WHAT IS NEEDED -
What you return must match, exactly, the lines running from the one containing "Click the Tap tempo button" to the end of the data, both included, and must contain no pictures.

MATERIAL FOR THE TASK -
● ● ●

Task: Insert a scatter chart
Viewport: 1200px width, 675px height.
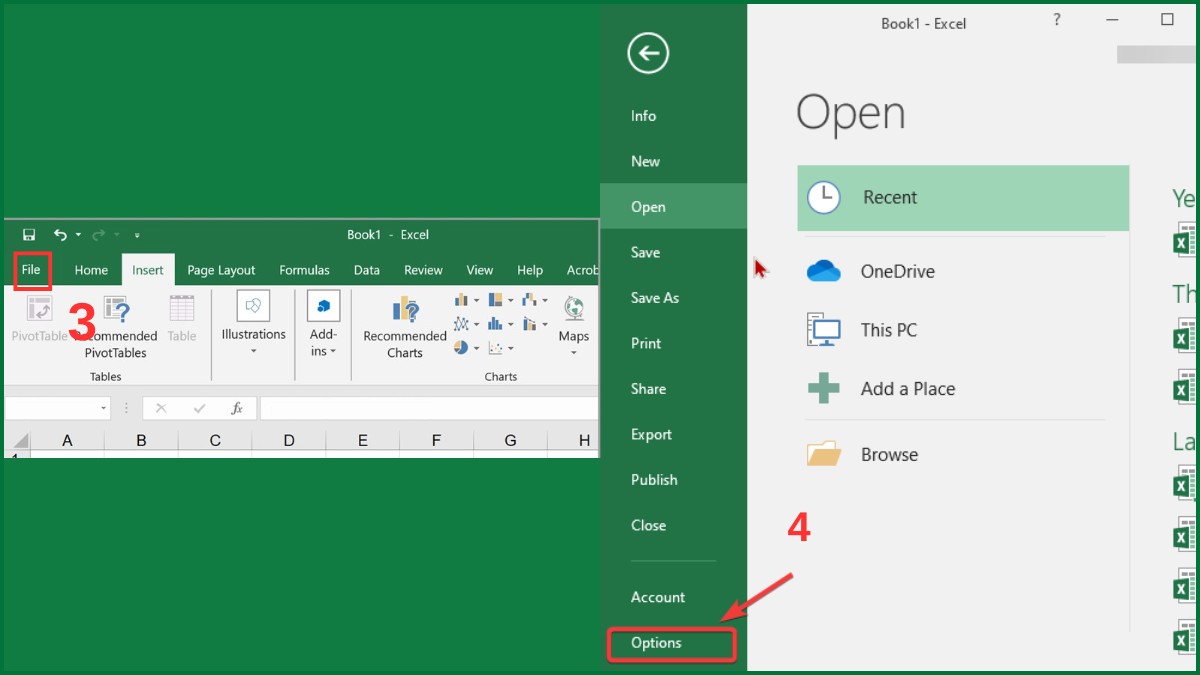Action: pyautogui.click(x=496, y=347)
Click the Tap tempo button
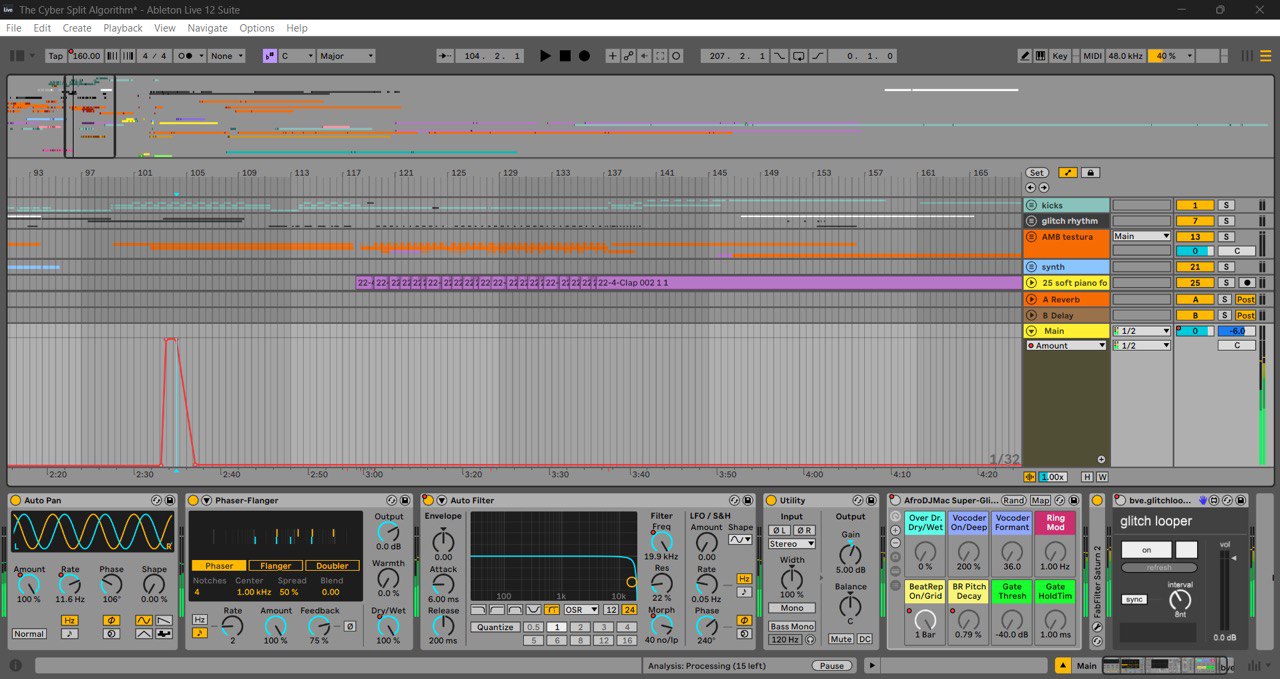Image resolution: width=1280 pixels, height=679 pixels. (56, 56)
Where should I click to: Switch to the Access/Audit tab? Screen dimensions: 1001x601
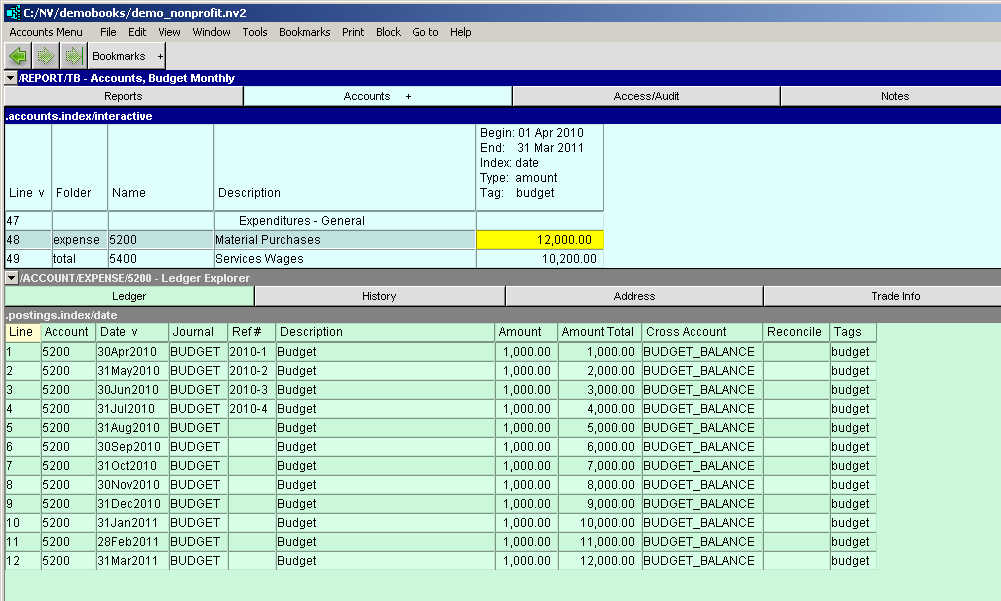(x=646, y=96)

● ● ●

RESULT OF THE EXERCISE -
Click the Tap tempo button
Image resolution: width=1280 pixels, height=679 pixels. (56, 56)
Where should I click to: Switch to the Access/Audit tab? Screen dimensions: 1001x601
(x=646, y=96)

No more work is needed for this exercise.